Selanjutnya, aku berjalan mencari cat lukis.

Aku memilih beberapa jenis cat diantaranya cat air, cat minyak, cat akrilik, cat poster, cat tekstil, dan cat semprot.

Aku mengambilnya masing-masing 3 warna per jenis.

Dilanjutkan  menuju ke tempat palet, berhubung paletku yang ada sudah lusuh dan usang.

Selanjutnya, berjalan mencari kanvas. Setelah semua peralatan melukisku siap di troli, aku langsung turun ke lantai dua untuk mencari Carista.

Sesampainya di lantai dua, aku melihat-lihat untuk mencari dimana keberadaan Carista.

Tampak Carista yang tengah sibuk  memilih-milih buah-buahan. Aku berjalan menghampirinya.

“Sudah selesai Car?” tanyaku

“Belum, Ra. Yang bahan makanan sudah, Ra. Tinggal buah sama cemilan,” jawabnya tanpa menoleh ke arahku.

“Kamu sudah selesai?” lanjutnya melihat kearahku.

“Sudah, Car. Aku Cuma membeli beberapa peralatan dan bahan-bahan untuk melukis nanti,” ujar Ara. 

Jam sudah menunjukkan pukul empat sore. Kami pun langsung keluar dari mall menuju mobil yang berada di parkiran untuk pulang kembali ke apartemen.

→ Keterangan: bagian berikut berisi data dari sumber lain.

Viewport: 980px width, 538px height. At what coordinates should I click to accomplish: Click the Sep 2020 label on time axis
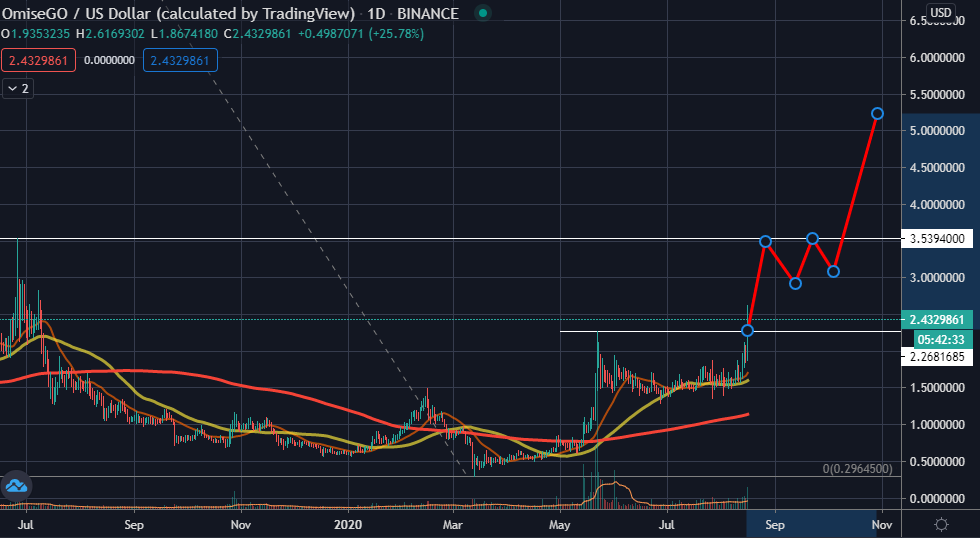pos(775,525)
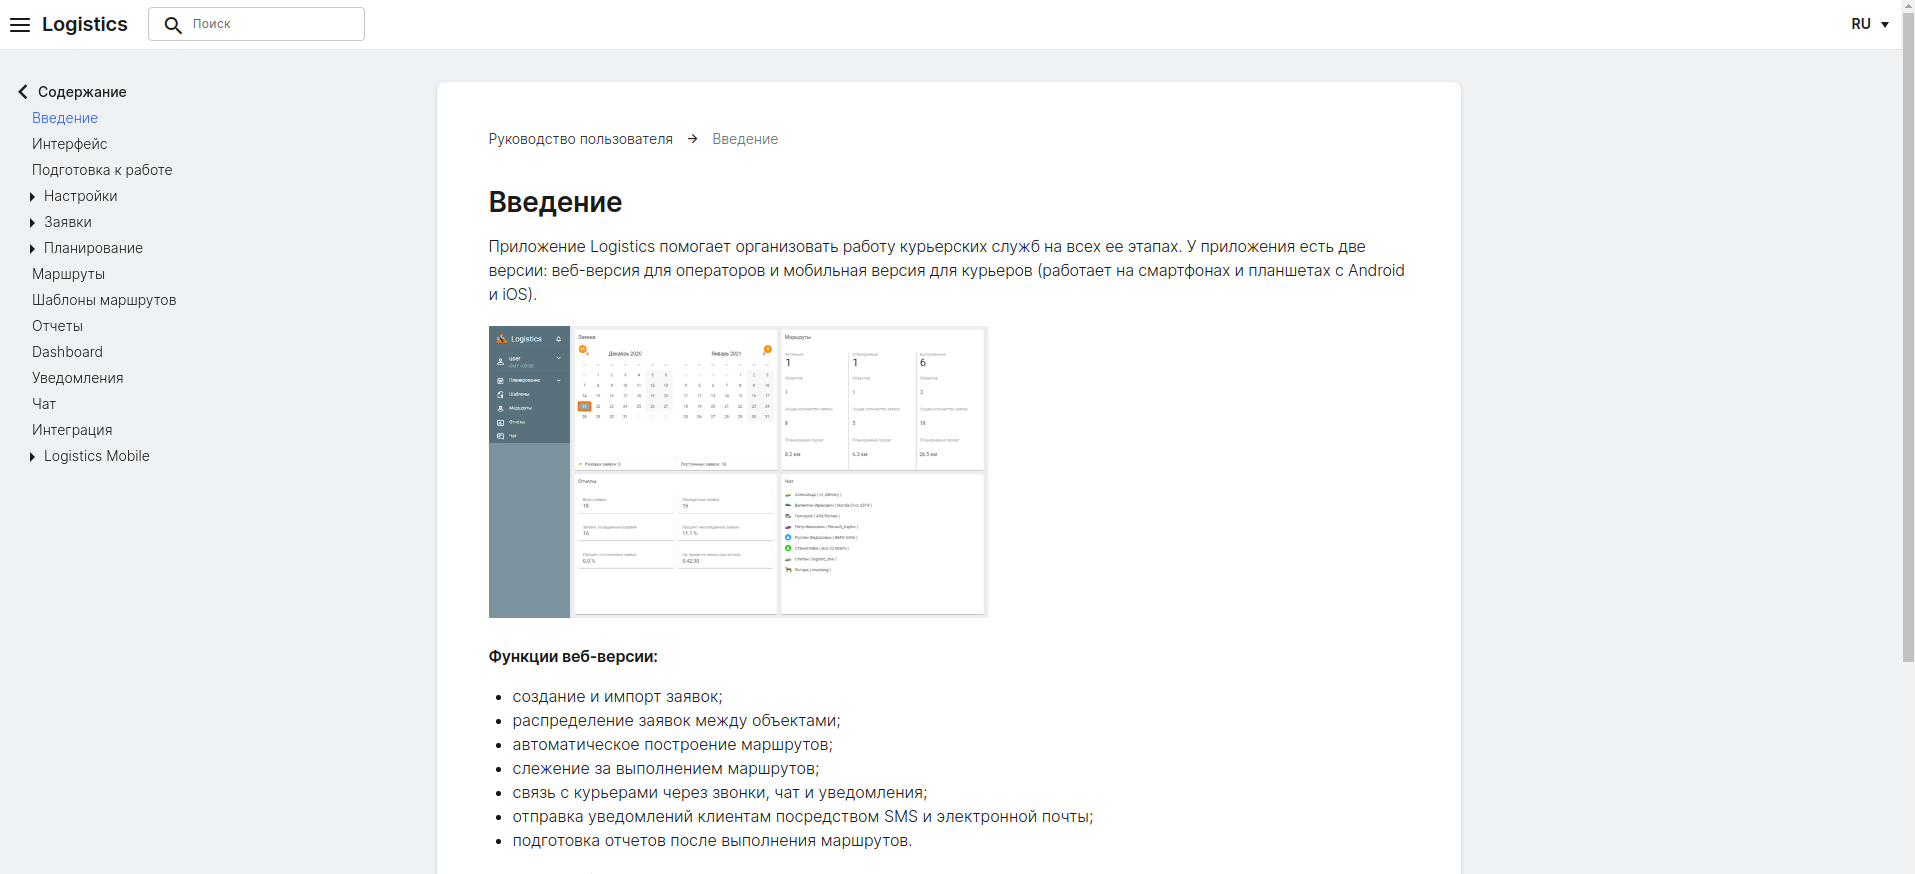Expand the Настройки tree section
Image resolution: width=1915 pixels, height=874 pixels.
(33, 197)
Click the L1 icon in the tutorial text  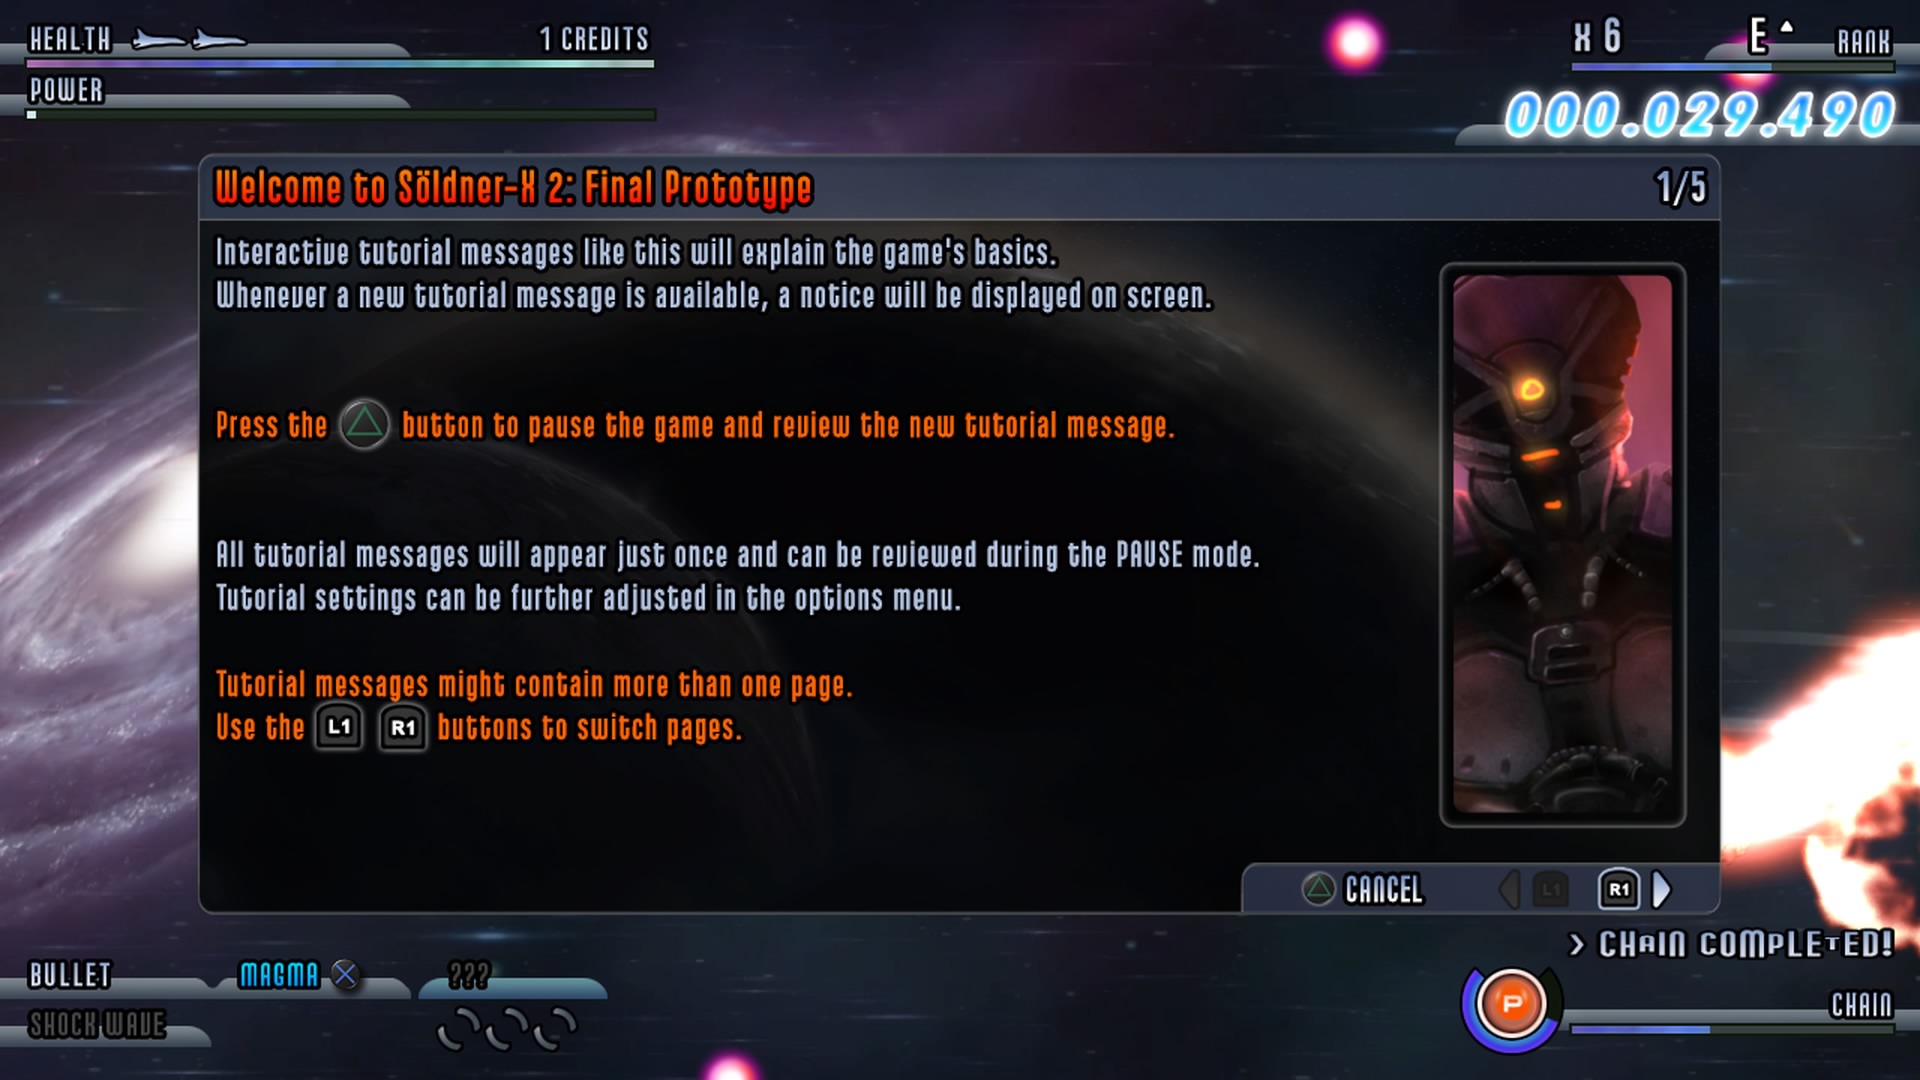339,727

Hari ini aku dan Carista akan memasak makanan dirumah untuk makan malam nantinya. Mumpung ada waktu buat memasak.

Karena, walau bagaimanapun, makanan yang dimasak sendiri jauh lebih sehat dibandingkan dengan makanan fast food.

*** 

Hari ini merupakan sudah seminggu aku dan Carista tinggal di apartemen.

Semuanya berjalan sesuai rencana. Rutinitasku setiap pagi mengantarkan Carista ke kantornya, sebelum aku berangkat kerja.

Daripada Carista naik taxi, kan lumayan ongkos taxi bisa untuk membeli kebutuhan lainnya.

Seperti pagi ini, Ara sudah ready dengan pakaian kantornya.

Ara memilih blouse soft pink dengan blazer navy sebagi setelannya pagi ini. Rambutnya yang sepunggung dibiarkan bebas tanpa ikatan.

Dengan memoleskan sedikit make-up tipis diwajahnya, Ara terlihat sangat natural.

Ara keluar dari kamarnya setelah selesai berkemas.

Carista juga sudah siap dengan setelan kantornya.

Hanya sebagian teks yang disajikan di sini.